I actually got about 6 hours sleep which surprised me. Apart from some twat stamping on my head halfway through the night as him and his mates were chasing about the camp site.

I'll remember Saturday as toilet day as all the arena bogs broke down in the early afternoon apart from the disabled loos. So my supervisor Ruth, Cat, Emma (sigh) and me spent most of theday fending off drunk non-crips from trying to use the loo. It is funny how people fail to grasp the simple concept that disabled toilets are for disabled people and that we can't make an exception for them and when they get abusive it will only make us more determined not to let them use it. And oh how I laughed when people then pretended to limp about saying "I've got a bad leg can I use the loo now". Tossers!!

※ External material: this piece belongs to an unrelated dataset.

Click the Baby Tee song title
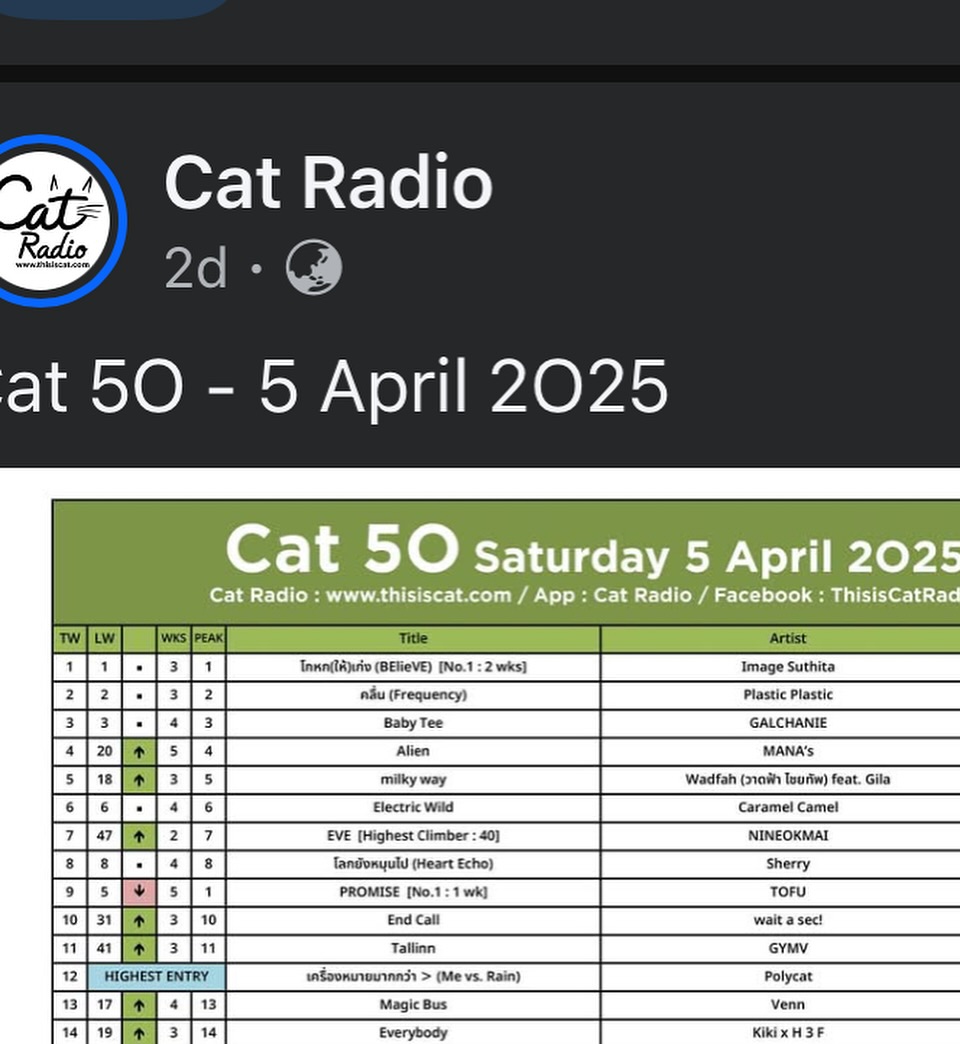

I was a bit disappointed in the bands on the NME stage during my stint. The Editors were fab and a bit shocked at just how many people were there to see them but that was about it. I was quite happy to sit outside and guard the loo.

In the evening it was back to the NME tent to see The Arcade Fire. Another blogger, Turtle, had recommended this band to me and having bought the album I was determined to see them. They were quite frankly magnificent. Great swirling crescendos of wonderful noise. The tent was packed out and they went down a storm.

I then went on to the punk tent and caught the end of Anti-Flag and then Bad Religion. I think the punk tent had one of the best atmospheres I encountered over the whole weekend. And Bad Religion played to that and got everybody leaping about.


I abandonded the tent about about 4 o'clock as the two tents next door were playing a very drunken game of strip pontoon. It was very funny to hear them arguing if glasses were to be classed as an item of clothing or not!! The girls present were definately cheating too, to start with anyway, but by the sound of it they all ended up naked and very, very pissed.

So by the time I got to the NME stage for my shift I'd been up 6 ½ hours. Still we were quiet early on so we were able to relax. I wasn't sure about some of the bands that seemed to be getting a lot of attention that morning. Art Brut for example were to my aging ears a load of old toss. As for The Towers of London well they may want to be young punk rockers with an attitude problem but they were unfortunatley just a load of bollocks.

HAL were good though, as were Maximo Park.

The evening saw me back in the Carling tent where I saw Engineers. I have bought there album as a result of the performance but it lacks the rawness of seeing them live. Mad bloke Adam Green was next up ex of The Moldy Peaches. He was great fun the highlight of his show was when he enticed to young women up on stage to do the bunny dance with him. (if you've seen the Moldy Peaches you'll know what I mean).

Last up was my favourite thing of the whole festival (and this was a surprise), Echo and the Bunnymen. I last saw this band in 1984 and they are still great. They did a greatest hits package with Lips Like Sugar being the standout track for me.

I had packed my tent up prior to seeing the Sunday night bands so after the last strains of the Bunnymen drifted off into the Reading night sky I was in the Marmitemobile and off home to Essex.

I had a great time, met some lovely people and came home completely bloody knackered. Can't wait until next year.